A team from Riga Technical University, Latvia has designed a "Human Motion Energy Harvester for Wearable Applications". The design consists of a jacket with an electrical generator. The team's human motion energy harvester is contained within clothing to generate energy from human movement.

The device contains two parts including a set of flat, spiral shaped coils which consists of three groups of coils with identical winding direction, connected in series keeping 1cm space between them. Each coil group consists of five layers of flat coils with a diameter of 25mm and 50 windings placed one onto another with an insulating layer in between.

Planar coils are made of copper wire with a diameter of 0.22mm. The second generator part is a lightweight, small and strong neodymium (Nd) magnet with double magnetic field structure. The volume of the generator (coils + magnet) is around 4.8cm cubed and its mass 45g.
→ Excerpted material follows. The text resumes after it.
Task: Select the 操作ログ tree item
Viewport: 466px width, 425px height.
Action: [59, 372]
Due to the flat, spiral-shaped inductive elements, the natural motion of the jacket's sleeves are used to move a magnet along the coils (which are fitted near the jacket's side pockets) instead of the traditional "magnet inside a coil" motion.

The team say that the energy harvester can be used as a mobile and ecologically clean source of energy which is easy to use and does not substantially change the visual properties of textile structures with its size or weight. The generator with the flat coil does not need extra room for magnet motion as it is located in a different part of the garment and therefore can be implemented in almost any garment.
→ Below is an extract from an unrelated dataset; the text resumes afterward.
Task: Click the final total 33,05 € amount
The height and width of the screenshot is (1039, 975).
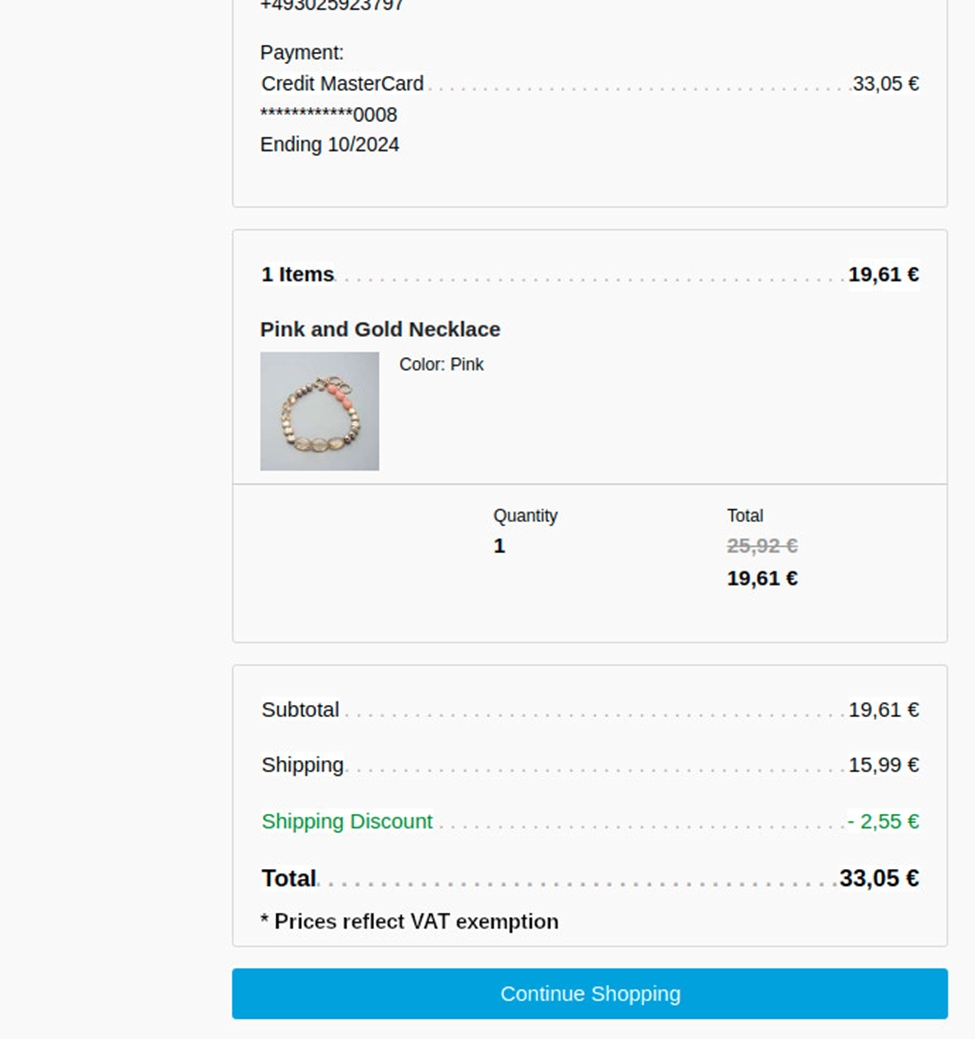Action: point(879,878)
The prototype was tested with the wearer walking at different speeds of 3, 4, 5 and 6 km/hr which, according to the researchers, corresponds to the slow, normal and quick walking of a middle-aged man. The researchers concluded that flat inductors for energy harvesting should be investigated and their prototype showed that the insertion of the coils was achieved without any deformation of the garment.

Visit Riga Technical University at http://www.rtu.lv/en.

This article originally appeared on EE Times Europe.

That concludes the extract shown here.